Saks Global, the parent company of Saks Fifth Avenue, Bergdorf Goodman and Neiman Marcus, filed for bankruptcy, leaving the future of the largest luxury department store group in the United States in limbo.
The company has begun the Chapter 11 process in the U.S. Bankruptcy Court for the Southern District of Texas, it announced in a press release Wednesday.
The firm said it secured $1.75 billion in creditor financing to support its transition process, and named Geoffroy van Raemdonck — who led the Neiman Marcus Group prior to its 2024 acquisition by Saks — as its new CEO, effective immediately.
“This is a defining moment for Saks Global, and the path ahead presents a meaningful opportunity to strengthen the foundation of our business and position it for the future,” van Raemdonck said.
The news follows a wave of corporate bankruptcies including at Spirit Airlines and Party City. Filings hit a 15-year high in 2025 as firms grappled with inflation, increased costs and President Donald Trump’s trade wars. At the same time, retail sales rose by 0.6 percent in November, boosted by holiday spending.
Unnamed sources predicted the bankruptcy filing last month, pointing to unsustainable debts, The Independent previously reported.
The announcement means an uncertain future for the conglomerate’s numerous high-end retail locations including in New York City, Chicago and Los Angeles and other cities around the world.
Chapter 11 bankruptcy provides a pathway for businesses drowning in debt that cripples day-to-day operations but, unlike Chapter 7 bankruptcy, it does not entail liquidation.
In its release, Saks Global did not indicate that its stores — including Saks Fifth Avenue, Neiman Marcus, Bergdorf Goodman, Saks OFF 5TH, Last Call and Horchow — will face closures in the near future.
It said it is “seeking relief through a number of customary ‘first day’ motions with the Court to facilitate a smooth transition,” which include “requests to honor all customer programs, make go-forward payments to vendors, and continue employee payroll and benefits.”
The firm said that, with court approval, its creditor financing will “provide ample liquidity” to fund the company’s global operations.

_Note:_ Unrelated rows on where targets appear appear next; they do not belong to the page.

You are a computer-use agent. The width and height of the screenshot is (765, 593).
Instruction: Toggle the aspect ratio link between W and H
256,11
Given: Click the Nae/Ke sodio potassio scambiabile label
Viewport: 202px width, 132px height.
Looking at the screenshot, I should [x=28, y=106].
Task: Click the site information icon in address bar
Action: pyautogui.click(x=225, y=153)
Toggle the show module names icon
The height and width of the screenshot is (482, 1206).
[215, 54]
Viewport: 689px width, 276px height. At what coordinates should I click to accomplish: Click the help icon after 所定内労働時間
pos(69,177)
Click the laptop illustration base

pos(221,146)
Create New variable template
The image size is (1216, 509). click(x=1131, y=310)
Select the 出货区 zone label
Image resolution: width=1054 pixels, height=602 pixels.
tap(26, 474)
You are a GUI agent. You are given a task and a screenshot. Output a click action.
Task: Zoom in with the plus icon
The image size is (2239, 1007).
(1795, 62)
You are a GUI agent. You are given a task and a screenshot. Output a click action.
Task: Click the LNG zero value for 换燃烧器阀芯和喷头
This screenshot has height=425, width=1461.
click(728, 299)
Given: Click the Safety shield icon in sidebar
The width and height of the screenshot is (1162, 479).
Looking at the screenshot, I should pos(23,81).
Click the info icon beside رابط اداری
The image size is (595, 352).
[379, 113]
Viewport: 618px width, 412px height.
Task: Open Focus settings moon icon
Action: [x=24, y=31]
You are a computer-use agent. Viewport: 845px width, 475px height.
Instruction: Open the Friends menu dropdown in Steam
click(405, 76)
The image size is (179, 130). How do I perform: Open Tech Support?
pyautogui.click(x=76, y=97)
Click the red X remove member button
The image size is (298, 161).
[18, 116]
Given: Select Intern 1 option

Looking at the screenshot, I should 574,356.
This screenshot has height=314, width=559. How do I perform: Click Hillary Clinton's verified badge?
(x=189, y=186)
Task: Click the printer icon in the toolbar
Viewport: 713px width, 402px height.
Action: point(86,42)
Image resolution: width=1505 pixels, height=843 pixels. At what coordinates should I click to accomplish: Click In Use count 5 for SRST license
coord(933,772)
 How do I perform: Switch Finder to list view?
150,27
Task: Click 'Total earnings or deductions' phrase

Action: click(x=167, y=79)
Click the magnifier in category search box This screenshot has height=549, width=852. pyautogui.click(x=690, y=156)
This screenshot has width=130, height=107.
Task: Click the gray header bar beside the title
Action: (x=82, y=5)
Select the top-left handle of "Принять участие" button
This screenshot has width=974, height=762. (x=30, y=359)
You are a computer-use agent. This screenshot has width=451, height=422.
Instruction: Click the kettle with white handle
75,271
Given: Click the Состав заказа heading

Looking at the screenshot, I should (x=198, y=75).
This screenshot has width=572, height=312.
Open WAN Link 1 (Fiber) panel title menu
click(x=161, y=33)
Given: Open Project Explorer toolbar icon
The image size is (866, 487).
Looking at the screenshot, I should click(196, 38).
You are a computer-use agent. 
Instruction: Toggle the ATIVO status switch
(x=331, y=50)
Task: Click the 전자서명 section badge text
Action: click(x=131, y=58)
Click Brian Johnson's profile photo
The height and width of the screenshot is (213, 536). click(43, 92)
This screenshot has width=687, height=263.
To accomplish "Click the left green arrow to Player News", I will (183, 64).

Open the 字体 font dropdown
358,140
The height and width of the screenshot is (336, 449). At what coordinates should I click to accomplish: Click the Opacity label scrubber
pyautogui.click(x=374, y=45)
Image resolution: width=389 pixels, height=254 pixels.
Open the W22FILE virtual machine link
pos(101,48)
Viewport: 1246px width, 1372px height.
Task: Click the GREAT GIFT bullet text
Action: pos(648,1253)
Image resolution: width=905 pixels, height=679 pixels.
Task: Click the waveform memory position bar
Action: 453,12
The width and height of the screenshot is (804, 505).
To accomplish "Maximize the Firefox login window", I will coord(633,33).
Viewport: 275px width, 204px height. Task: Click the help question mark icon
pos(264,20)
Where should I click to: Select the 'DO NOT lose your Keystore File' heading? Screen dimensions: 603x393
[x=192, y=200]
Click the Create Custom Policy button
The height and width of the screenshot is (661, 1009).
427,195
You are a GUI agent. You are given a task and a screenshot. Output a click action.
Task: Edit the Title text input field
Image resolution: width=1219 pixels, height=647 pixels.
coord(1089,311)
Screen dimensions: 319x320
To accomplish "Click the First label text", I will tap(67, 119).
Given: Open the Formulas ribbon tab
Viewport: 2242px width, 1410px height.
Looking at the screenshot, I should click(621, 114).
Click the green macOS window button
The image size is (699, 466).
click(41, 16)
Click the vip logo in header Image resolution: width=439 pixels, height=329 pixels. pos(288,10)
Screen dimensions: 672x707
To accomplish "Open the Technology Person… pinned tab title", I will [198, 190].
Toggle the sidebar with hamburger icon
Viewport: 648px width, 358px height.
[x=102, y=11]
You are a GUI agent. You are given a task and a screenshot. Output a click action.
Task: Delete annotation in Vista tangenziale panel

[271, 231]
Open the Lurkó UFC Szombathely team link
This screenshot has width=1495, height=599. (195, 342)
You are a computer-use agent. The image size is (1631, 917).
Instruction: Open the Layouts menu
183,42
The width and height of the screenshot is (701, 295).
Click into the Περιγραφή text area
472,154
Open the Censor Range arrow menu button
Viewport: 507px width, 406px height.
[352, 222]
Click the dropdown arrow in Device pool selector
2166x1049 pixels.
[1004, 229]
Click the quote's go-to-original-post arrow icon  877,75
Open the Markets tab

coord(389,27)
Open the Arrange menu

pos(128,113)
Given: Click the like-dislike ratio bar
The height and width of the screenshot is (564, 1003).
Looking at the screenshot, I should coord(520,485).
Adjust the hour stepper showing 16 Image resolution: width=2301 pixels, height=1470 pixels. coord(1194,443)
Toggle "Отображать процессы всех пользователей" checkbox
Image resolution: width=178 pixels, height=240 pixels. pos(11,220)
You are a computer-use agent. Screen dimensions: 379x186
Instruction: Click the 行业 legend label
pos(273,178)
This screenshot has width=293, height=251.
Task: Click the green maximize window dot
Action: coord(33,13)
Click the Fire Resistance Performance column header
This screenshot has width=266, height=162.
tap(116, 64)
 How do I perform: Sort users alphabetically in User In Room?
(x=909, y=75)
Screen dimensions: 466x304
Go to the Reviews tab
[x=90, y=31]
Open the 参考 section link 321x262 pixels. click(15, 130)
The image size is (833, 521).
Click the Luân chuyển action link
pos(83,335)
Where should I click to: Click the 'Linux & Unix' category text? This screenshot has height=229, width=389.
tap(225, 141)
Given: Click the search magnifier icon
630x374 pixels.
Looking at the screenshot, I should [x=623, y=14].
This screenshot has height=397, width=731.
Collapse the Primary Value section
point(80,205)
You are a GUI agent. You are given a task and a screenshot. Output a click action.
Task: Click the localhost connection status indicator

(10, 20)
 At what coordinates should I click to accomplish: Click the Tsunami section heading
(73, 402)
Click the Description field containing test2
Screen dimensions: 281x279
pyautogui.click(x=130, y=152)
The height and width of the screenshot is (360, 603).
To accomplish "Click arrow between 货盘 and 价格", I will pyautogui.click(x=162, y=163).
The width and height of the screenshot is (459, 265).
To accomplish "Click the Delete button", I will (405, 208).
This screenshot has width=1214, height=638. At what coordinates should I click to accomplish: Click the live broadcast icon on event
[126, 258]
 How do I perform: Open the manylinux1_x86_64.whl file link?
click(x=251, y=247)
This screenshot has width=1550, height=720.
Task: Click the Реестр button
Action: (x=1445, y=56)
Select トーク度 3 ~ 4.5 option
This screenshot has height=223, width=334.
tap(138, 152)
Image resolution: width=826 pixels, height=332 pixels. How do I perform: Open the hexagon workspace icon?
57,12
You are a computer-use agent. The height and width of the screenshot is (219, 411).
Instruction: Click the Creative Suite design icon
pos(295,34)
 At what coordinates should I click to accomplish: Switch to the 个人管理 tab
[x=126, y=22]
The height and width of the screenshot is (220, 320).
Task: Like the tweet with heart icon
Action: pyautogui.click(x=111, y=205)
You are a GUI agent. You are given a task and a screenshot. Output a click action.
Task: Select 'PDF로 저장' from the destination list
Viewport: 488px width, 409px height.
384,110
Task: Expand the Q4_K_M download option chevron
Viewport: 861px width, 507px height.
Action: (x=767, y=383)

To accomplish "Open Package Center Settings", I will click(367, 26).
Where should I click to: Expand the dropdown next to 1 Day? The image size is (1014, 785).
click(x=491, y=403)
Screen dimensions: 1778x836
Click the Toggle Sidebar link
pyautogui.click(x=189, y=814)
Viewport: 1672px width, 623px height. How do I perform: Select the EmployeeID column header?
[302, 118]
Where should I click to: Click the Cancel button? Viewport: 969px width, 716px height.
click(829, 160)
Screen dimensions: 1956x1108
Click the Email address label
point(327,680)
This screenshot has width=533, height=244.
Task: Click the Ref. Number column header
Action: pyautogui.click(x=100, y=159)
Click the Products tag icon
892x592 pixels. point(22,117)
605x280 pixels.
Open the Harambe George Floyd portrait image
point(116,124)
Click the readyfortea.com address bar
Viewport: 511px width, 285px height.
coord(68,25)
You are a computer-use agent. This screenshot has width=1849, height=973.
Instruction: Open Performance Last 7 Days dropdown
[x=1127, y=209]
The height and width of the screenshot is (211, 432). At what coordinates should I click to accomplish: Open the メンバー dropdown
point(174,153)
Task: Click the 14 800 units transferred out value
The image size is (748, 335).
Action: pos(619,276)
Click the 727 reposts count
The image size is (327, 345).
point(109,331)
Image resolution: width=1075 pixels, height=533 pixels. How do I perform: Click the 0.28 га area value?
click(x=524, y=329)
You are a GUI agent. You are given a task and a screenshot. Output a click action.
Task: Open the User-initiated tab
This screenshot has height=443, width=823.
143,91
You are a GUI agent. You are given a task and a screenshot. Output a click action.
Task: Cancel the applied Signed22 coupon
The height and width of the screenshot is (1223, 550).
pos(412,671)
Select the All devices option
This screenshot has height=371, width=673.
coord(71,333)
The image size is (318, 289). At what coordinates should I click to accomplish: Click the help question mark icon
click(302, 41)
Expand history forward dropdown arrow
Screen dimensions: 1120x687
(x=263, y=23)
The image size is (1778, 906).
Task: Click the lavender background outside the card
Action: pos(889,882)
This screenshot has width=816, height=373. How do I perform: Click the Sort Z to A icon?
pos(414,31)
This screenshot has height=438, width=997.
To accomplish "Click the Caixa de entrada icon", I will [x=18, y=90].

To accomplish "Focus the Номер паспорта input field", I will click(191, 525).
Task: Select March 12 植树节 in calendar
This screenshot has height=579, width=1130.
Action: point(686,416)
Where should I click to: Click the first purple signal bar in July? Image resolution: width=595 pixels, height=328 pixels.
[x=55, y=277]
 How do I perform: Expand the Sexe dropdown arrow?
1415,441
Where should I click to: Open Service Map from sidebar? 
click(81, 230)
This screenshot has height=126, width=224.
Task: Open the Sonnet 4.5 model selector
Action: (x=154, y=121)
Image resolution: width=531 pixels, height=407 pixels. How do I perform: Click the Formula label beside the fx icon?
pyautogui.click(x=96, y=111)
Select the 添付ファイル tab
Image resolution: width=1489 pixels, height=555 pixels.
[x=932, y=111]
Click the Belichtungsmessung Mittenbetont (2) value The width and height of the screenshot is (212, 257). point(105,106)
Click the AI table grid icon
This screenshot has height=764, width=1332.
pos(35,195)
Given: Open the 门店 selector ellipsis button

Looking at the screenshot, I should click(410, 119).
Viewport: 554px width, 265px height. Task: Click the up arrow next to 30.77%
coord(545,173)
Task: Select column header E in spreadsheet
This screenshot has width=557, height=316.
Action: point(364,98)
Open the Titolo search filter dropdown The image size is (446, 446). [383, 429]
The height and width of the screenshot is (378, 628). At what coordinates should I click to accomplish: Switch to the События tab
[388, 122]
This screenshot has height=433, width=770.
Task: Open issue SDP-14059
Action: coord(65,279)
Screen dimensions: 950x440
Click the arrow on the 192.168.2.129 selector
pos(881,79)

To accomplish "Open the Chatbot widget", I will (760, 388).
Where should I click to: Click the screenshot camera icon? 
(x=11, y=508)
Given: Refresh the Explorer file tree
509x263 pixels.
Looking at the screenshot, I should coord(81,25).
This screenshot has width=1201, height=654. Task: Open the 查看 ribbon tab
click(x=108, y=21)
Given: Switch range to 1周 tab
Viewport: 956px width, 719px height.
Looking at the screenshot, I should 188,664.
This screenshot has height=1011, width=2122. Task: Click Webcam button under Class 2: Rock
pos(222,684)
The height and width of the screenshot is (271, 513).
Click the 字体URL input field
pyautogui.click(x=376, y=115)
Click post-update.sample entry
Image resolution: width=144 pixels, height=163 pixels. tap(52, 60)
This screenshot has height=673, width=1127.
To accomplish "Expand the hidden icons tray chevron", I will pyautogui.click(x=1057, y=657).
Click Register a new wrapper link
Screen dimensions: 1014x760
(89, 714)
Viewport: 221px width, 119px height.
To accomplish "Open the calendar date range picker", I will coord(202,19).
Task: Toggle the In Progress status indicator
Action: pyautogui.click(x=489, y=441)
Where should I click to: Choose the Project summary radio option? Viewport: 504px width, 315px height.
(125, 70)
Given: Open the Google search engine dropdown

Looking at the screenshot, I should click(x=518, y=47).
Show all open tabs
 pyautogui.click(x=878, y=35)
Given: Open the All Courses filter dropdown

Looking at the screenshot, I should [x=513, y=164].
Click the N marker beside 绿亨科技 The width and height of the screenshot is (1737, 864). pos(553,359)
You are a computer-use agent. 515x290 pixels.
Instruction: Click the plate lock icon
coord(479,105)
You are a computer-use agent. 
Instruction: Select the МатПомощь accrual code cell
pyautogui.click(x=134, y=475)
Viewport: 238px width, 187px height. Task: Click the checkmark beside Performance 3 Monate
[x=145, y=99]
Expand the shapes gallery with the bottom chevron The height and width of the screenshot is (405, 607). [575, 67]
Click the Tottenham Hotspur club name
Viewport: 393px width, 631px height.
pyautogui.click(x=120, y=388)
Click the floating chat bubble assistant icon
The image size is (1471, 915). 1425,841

It added it “is evaluating its operational footprint to invest resources where it has the greatest long-term potential.”
Still, store closures may be around the bend. Retailers oftentimes use bankruptcy filings as a way to break expensive leases, according to The New York Times. The company may shutter multiple Saks and Neiman Marcus stores.
The filing could also spell the end of multiple small designers that offer their products in the firm’s department stores.
A company spokesperson did not immediately respond to a request for comment from The Independent.
The bankruptcy filing comes after Marc Metrik, the firm’s former CEO, resigned in January. Some observers have blamed him for being “highhanded” in dealing with vendors, according to the Times, while others suggested the expensive acquisition of Neiman Marcus may have been the problem.
Last month, the firm failed to pay a $100 million interest payment connected to its $2.65 billion purchase of Neiman, according to The Washington Post.
But, underpinning the bankruptcy is the fact that the American retail business has been upended by online, direct-to-consumer shopping, which reduced revenues.